Sachiko Fukumoto is an actress, free diver and activist for women’s birthing rights. Photo / Supplied

Documentary Pacific Mother is an illuminating, touching and beautifully photographed exploration of maternity care and birthing choices across the Pacific.

The work had its conception as the short film Water Baby in 2019, but absolutely warrants expansion to a feature. It’s fronted by Sachiko Fukumoto, a Japanese-born actress, free diver and activist in the realm of women’s birthing rights who is married to Kiwi world champion free diver William Trubridge.

Fukumoto initially pursues the possibility of delivering their first child by water birth in her home country. But Japan – which she discovers once championed ways of natural delivery that did not rely on medical intervention – has since become much more cautious.

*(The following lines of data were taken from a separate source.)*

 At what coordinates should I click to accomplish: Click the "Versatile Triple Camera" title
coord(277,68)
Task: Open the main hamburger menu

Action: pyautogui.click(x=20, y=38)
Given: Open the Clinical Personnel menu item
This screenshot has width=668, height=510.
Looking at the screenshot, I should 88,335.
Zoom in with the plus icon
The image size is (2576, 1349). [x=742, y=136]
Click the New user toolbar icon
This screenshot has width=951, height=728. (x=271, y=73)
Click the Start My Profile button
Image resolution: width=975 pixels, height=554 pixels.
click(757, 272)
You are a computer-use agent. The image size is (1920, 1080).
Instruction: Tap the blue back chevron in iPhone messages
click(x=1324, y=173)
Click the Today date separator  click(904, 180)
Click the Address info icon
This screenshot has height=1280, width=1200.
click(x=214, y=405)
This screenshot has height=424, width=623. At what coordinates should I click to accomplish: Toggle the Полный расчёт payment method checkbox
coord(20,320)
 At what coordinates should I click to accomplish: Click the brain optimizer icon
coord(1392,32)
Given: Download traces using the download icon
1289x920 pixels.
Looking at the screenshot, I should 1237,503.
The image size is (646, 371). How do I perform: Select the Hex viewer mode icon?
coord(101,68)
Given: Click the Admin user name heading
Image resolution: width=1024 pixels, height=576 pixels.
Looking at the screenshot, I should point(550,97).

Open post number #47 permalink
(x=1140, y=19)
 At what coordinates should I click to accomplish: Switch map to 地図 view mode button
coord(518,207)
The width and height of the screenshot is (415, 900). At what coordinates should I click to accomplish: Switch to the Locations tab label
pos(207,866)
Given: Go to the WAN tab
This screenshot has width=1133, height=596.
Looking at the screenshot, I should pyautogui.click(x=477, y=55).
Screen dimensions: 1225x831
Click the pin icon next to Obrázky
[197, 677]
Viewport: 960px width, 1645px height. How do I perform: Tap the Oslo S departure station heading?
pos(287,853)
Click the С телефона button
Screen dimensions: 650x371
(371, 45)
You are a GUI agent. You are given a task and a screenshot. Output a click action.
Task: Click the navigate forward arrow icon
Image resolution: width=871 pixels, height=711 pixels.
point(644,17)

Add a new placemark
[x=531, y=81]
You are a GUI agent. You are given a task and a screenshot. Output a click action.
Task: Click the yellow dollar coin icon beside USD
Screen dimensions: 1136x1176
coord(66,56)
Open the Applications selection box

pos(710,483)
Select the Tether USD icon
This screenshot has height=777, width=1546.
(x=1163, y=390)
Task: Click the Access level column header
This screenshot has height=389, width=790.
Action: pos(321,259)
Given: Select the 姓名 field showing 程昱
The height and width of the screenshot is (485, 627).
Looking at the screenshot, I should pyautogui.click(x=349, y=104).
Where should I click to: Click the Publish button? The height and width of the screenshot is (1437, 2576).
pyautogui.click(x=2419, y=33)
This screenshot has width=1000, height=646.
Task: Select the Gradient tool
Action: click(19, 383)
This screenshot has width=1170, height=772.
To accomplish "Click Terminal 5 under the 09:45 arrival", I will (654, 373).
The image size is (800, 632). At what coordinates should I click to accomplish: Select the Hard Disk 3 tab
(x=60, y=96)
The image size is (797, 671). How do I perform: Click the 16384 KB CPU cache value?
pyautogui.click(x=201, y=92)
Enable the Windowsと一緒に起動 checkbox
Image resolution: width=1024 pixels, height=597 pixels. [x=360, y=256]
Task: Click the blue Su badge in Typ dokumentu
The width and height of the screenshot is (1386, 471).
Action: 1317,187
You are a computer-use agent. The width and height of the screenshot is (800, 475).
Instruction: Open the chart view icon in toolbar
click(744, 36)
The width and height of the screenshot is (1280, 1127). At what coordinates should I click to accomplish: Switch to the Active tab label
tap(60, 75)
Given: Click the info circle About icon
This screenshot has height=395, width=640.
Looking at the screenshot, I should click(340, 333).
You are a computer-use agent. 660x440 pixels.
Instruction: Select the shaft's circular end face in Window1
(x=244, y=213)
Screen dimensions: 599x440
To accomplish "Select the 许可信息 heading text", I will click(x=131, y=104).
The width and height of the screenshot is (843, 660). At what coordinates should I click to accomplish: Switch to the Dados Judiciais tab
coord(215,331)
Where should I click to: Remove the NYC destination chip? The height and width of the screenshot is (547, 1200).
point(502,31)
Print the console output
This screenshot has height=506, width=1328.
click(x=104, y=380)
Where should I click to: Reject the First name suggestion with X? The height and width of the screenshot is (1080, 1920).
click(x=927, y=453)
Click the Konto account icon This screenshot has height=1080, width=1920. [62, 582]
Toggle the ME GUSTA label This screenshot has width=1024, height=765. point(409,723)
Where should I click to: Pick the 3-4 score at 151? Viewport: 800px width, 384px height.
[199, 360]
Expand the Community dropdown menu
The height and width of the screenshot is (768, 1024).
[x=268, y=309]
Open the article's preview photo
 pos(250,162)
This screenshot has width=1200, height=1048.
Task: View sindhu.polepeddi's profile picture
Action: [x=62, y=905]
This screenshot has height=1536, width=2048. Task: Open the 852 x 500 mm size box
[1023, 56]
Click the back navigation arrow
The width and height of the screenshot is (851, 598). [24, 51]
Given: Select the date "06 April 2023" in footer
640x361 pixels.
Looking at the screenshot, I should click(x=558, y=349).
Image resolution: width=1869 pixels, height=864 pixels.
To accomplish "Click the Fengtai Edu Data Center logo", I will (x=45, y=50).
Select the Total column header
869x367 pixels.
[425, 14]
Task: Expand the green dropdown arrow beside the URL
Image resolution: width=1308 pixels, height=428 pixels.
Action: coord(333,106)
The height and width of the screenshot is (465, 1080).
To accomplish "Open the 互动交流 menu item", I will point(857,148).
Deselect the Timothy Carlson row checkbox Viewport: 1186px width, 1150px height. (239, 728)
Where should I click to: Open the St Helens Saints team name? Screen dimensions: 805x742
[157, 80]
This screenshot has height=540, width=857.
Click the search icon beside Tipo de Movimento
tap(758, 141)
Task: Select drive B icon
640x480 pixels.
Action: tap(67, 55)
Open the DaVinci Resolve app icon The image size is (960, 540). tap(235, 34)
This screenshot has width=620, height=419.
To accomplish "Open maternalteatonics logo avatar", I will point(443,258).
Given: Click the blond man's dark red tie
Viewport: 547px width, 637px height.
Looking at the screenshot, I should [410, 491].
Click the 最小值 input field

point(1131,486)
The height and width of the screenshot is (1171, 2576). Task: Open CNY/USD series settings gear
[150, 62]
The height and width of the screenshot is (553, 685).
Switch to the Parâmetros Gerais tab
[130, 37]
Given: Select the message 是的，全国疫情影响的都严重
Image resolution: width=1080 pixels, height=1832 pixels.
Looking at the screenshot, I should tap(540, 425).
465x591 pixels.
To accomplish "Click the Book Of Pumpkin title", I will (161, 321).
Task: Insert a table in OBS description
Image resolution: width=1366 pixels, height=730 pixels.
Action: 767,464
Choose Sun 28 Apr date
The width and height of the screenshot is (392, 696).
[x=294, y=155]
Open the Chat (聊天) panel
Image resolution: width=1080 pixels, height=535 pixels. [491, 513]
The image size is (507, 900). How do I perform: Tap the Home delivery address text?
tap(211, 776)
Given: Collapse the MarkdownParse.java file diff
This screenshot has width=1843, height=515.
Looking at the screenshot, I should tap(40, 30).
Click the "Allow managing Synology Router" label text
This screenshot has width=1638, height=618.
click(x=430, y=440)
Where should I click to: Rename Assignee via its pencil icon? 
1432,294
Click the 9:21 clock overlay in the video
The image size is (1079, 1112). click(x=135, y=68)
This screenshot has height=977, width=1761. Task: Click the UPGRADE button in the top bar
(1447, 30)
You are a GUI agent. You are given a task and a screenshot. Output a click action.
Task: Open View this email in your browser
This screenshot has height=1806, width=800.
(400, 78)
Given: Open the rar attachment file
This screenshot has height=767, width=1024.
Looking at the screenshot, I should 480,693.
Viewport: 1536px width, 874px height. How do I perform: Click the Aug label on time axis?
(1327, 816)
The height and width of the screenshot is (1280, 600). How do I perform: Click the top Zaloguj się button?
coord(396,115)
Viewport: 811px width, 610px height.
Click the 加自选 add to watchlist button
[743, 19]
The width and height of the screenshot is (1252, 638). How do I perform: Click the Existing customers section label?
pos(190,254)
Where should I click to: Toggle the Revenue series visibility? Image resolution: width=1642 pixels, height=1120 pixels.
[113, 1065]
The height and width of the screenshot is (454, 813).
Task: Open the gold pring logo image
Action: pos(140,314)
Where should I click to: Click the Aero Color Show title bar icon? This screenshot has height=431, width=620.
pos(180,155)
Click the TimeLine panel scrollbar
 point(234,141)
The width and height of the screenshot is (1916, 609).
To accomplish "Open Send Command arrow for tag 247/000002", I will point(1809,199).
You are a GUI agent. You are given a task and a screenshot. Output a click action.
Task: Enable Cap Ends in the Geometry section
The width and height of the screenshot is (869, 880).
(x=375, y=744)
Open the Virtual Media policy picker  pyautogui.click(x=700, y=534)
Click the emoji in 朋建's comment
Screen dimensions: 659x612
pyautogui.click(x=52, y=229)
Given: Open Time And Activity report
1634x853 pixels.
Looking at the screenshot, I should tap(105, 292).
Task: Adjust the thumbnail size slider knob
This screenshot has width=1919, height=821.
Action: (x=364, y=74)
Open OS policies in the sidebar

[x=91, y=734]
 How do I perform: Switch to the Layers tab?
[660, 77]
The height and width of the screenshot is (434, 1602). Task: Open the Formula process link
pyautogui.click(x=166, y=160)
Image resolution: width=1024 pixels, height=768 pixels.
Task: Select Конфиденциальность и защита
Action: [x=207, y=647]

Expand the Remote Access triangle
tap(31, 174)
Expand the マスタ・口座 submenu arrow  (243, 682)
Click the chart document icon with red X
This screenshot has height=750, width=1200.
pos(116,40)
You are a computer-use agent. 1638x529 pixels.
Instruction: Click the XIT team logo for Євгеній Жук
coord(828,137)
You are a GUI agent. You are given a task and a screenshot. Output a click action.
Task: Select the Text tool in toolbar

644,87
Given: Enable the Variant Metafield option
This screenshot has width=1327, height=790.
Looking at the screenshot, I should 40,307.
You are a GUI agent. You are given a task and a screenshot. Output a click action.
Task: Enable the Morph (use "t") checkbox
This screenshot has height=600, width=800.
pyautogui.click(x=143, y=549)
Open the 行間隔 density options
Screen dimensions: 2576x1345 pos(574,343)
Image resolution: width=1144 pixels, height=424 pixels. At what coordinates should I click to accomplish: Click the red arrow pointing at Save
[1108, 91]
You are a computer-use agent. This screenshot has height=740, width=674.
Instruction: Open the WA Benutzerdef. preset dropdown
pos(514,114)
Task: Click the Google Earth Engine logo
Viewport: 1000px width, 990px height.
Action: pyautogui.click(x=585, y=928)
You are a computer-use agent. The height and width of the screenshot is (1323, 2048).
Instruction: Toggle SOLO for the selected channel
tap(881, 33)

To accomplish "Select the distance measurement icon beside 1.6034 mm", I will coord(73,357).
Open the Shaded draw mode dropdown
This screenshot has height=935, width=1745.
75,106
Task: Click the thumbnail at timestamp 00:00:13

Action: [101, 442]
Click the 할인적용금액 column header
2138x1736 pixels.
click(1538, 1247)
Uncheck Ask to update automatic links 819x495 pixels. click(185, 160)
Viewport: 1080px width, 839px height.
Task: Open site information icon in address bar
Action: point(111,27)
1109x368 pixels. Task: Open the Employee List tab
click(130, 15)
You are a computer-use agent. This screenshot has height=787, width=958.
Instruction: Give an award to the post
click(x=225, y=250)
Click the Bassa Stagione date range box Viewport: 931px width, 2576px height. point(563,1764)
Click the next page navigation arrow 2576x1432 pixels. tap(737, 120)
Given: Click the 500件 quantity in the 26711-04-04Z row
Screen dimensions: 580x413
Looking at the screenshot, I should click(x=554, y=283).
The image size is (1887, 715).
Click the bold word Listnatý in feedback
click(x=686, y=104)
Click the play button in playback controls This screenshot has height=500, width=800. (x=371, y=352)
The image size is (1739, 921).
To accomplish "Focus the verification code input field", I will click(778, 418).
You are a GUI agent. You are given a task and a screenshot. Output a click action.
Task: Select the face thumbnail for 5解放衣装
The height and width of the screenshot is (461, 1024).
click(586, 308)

Advised to give birth here in Aotearoa, she talks to mothers-to-be in Tahiti, the Cook Islands and Hawaii to see how cultural practices and the availability of modern medicine affect women’s choices across the Pacific.

Even for viewers without direct experience of motherhood (and, understandably, there will be some mums and non-mums for whom this unreservedly happy portrait of pregnancy and birth could be painful), Pacific Mother is fascinating as a cultural investigation, and visually beguiling with its stunning underwater scenes, and shots of cute wee offspring.

Accompanied by the lulling strum of Hawaiian ukulele, it’s a warmly affecting exploration of love, empowerment and connection with our natural world.

Pacific Mother is directed by Katherine McRae is in cinemas now.